Personal information
- Full name: Alexander James Hall
- Nickname: Joker
- Born: 4 January 1869 Geelong
- Died: 8 March 1953 (aged 84) Warrandyte, Victoria
- Original team: Preston / Essendon Association

Playing career^{1}
- Years: Club / Games (Goals)
- 1898–1900: Essendon / 19 (18)
- 1906: St Kilda / 01 0(0)
- Total:  / 20 (18)

Coaching career
- Years: Club / Games (W–L–D)
- 1906: St Kilda / 013 00(4–9–0)
- 1907–1909: Melbourne / 053 (24–28–1)
- 1910: Richmond / 018 0(7–10–1)
- 1911–1913: Melbourne / 036 (13–23–0)
- 1925: Hawthorn / 017 0(3–14–0)
- Total:  / 137 (51–84–2)
- ^{1} Playing statistics correct to the end of 1906.

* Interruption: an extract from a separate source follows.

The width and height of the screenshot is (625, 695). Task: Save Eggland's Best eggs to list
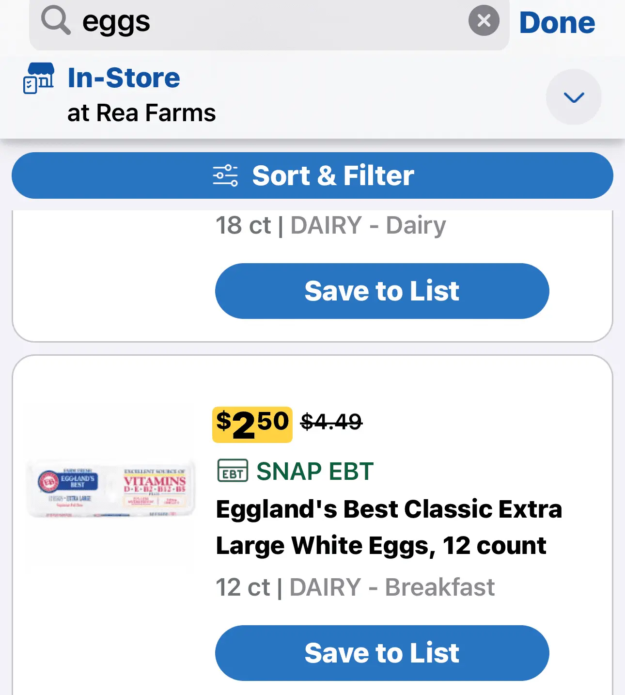(x=382, y=653)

= Alec Hall (Australian footballer) =

Australian rules footballer & coach (1869–1953)

Alexander James Hall (4 January 1869 – 8 March 1953) was an Australian rules footballer who played for the Essendon Football Club in the Victorian Football Association (VFA) in 1891 to 1896 then in the Victorian Football League (VFL) from 1898 to 1900. In 1906, his first year of coaching in the VFL, he played his only game for the St Kilda Football Club (under the assumed name of "Wyberg"). He went on to coach Melbourne (twice), Richmond and was Hawthorn's coach in their inaugural season in the VFL.